Renaissance for women started in '60s, speaker says
Illustrations of that process were the object of a lecture at the University of Utah Thursday by Laurel Thatcher Ulrich, a Pulitzer Prize-winning historian, U. alumna and Harvard University history professor. Her presentation, "A Woman and a Cow: Celebrating a Renaissance in History," explored seven centuries of women's work and drew heavily on artists' depictions of women milking cows as examples of how that work represented the evolution of social themes and women's roles in Europe and then in America.
"We now know things that we didn't know we didn't know before," she said of the study of women's history. Excuses that historical source material about women did not exist have given way to new thinking and new ways of looking at historical material to draw out women's history.
"It's hard to remember how little was known, how little was taught about women in the universities," Ulrich said.

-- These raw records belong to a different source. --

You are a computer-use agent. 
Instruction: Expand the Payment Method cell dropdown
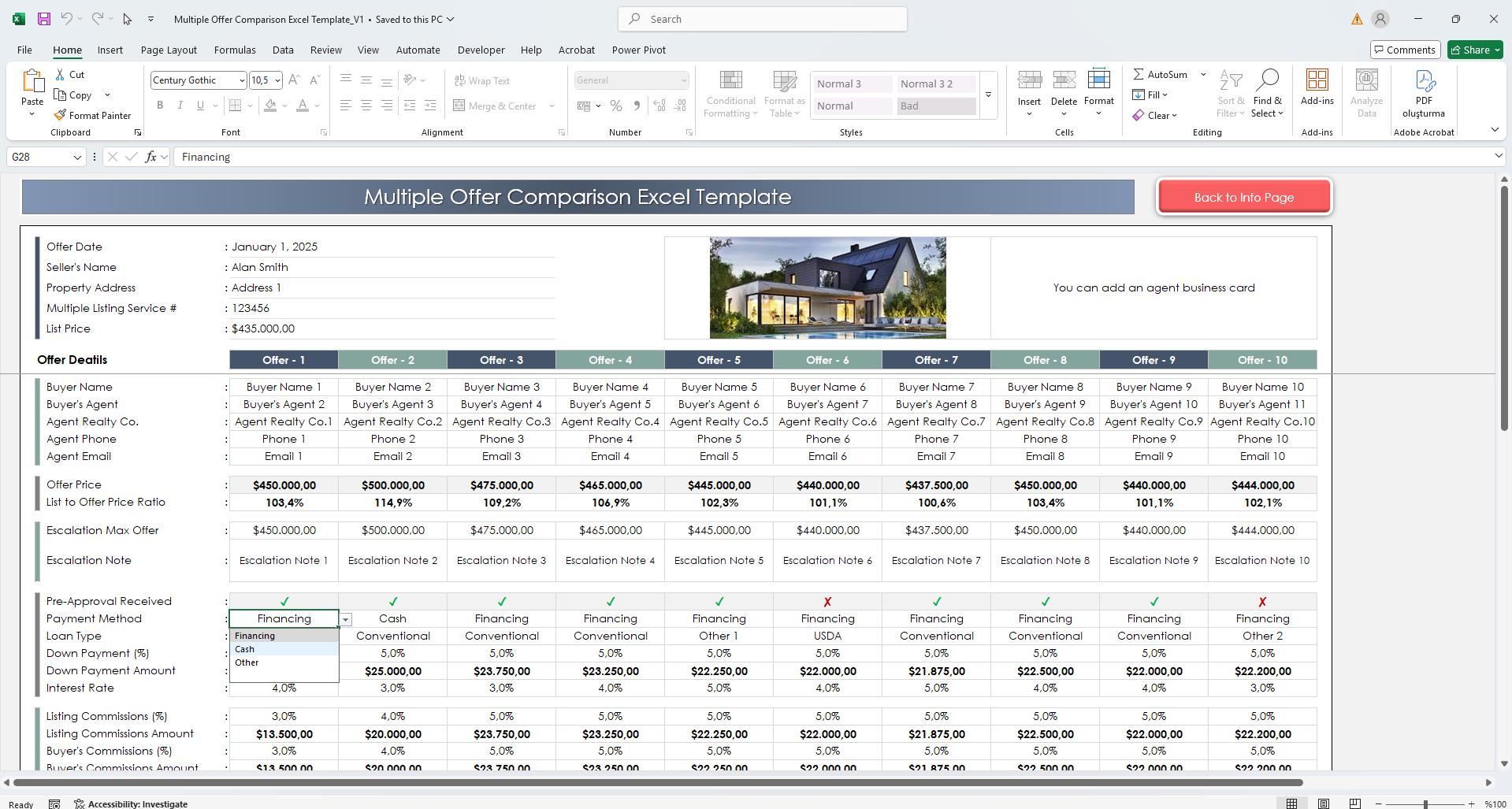(x=345, y=619)
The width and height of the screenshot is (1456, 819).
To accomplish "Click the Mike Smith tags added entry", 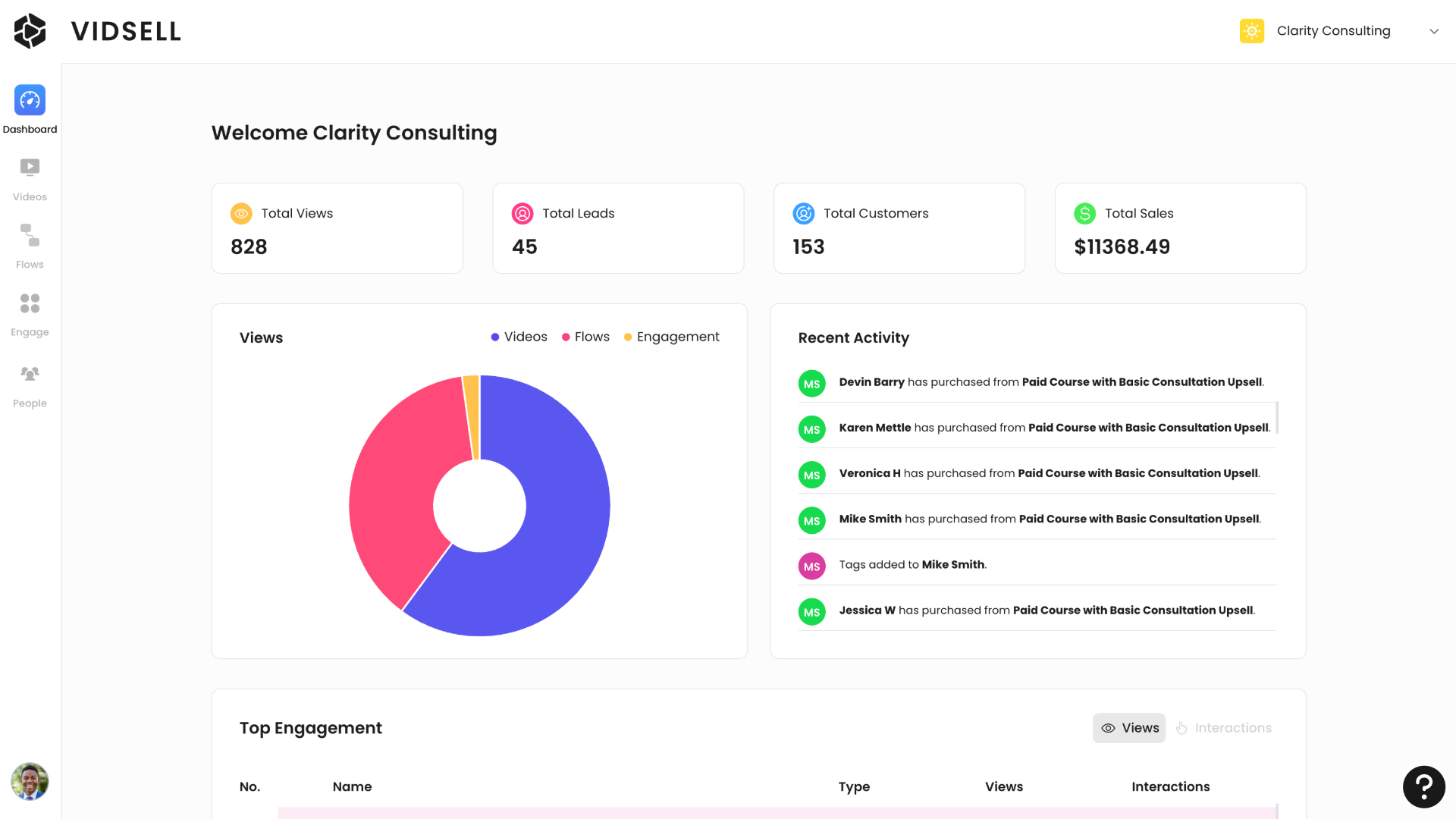I will pyautogui.click(x=912, y=565).
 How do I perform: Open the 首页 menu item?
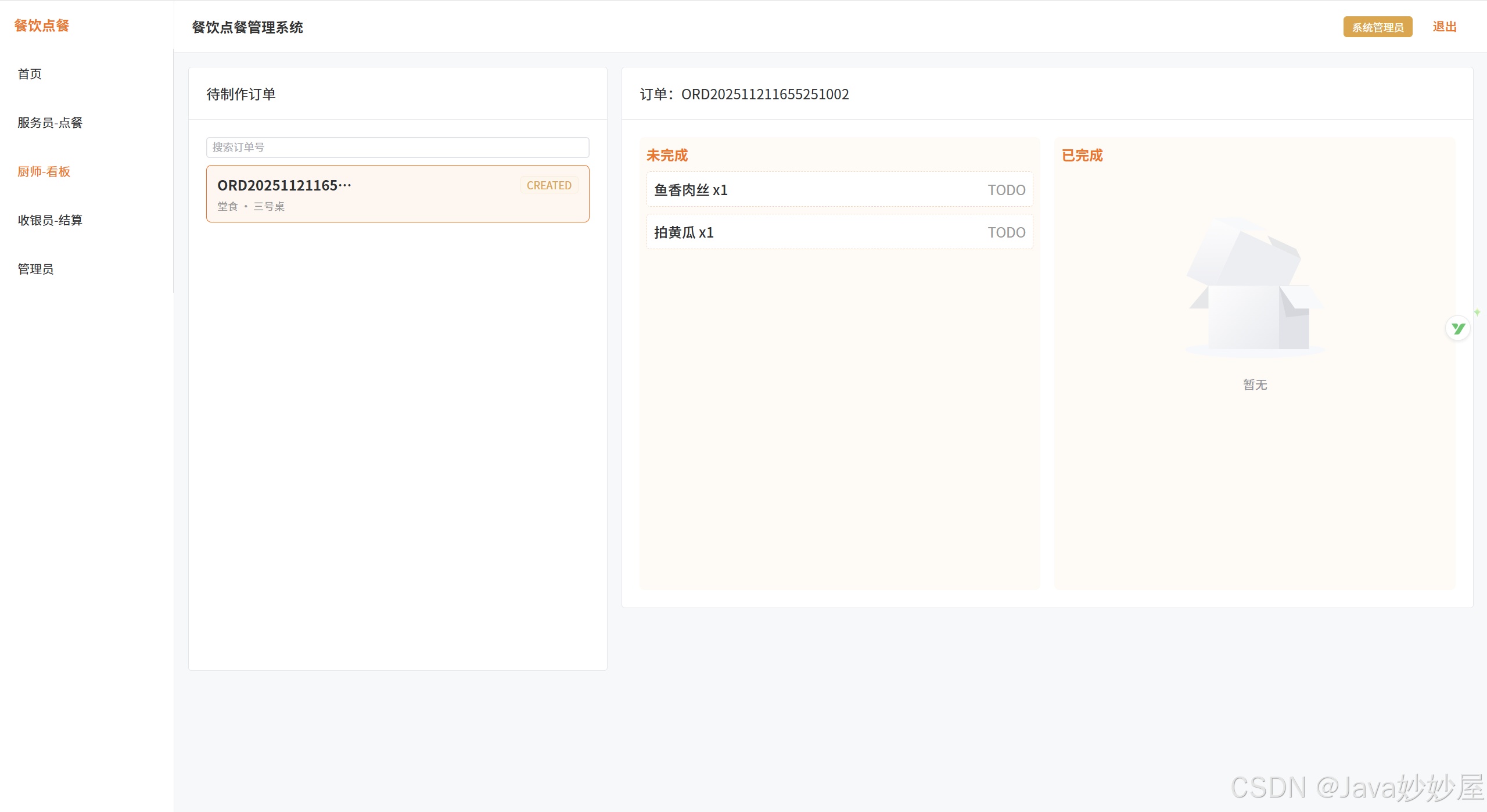pyautogui.click(x=30, y=74)
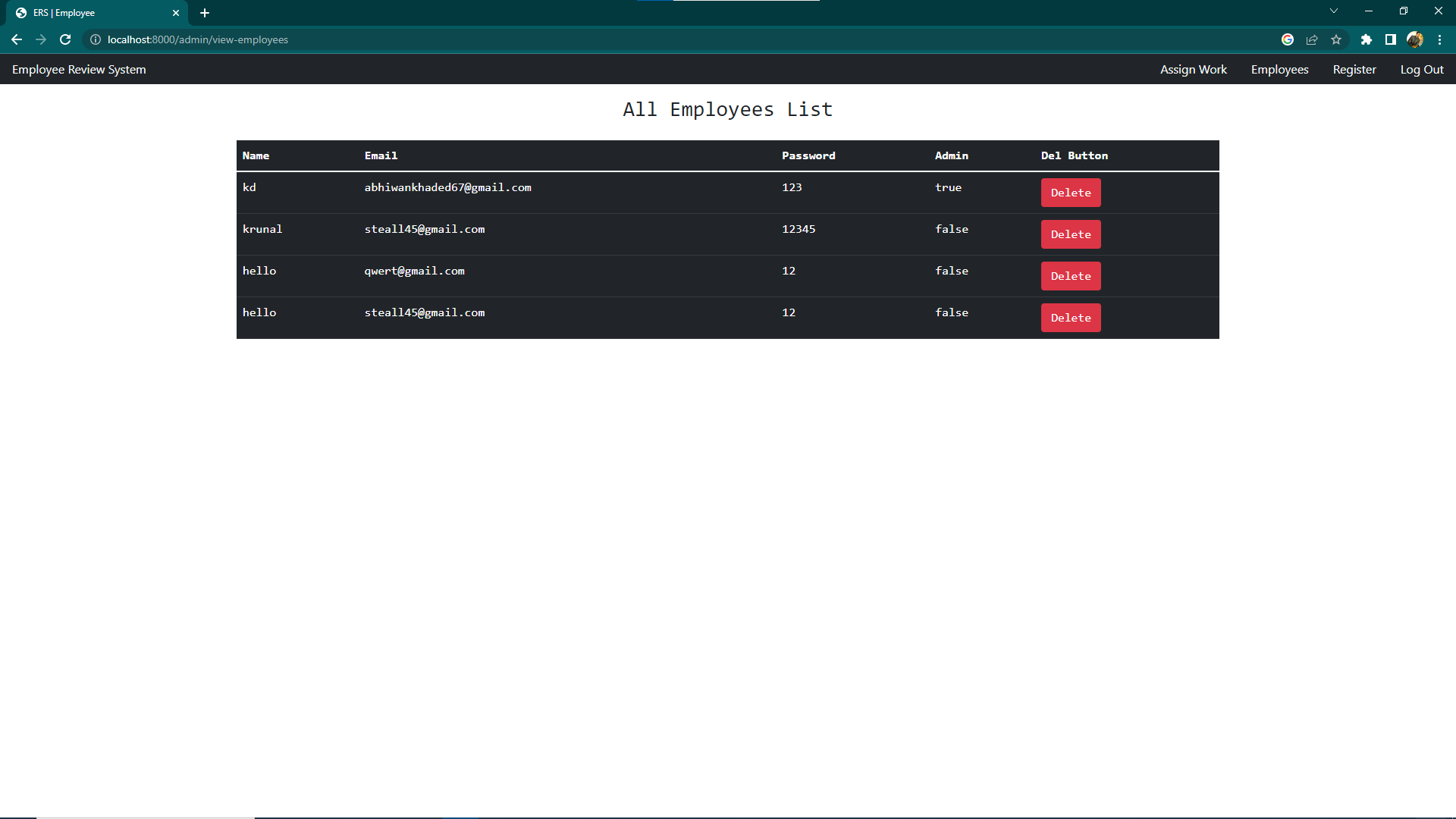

Some of the oldest images in her presentation had mythical and spiritual themes as their primary object but revealed much about women's societal roles. The most contemporary image she discussed wasn't a single piece of art but the collection of stories about Mrs. O'Leary, her infamous cow, Daisy, and the great Chicago fire, which contrasted the development of middle-class America with stigmas of a much-older European culture of the woman as milk maid.
One of the wonderful epiphanies of contemporary historical research is that material about women "really was there and waiting," but it took "asking new questions" to discover it and draw women's history out, she said.
Ulrich's presentation was cut short by computer problems that interrupted the display of the images her presentation was built on. The lecture was this year's O. Meredith Wilson Lecture, a 30-year-running series presented at the U.'s Museum of Fine Arts.
Ulrich's book "A Midwife's Tale," won the Pulitzer prize for History in 1991. She co-edited with Emma Lou Thayne a collection of essays about the lives of Mormon Women titled "All God's Critters Got a Place in the Choir." Ulrich's newest book, "Well-Behaved Women Seldom Make History," has just been published.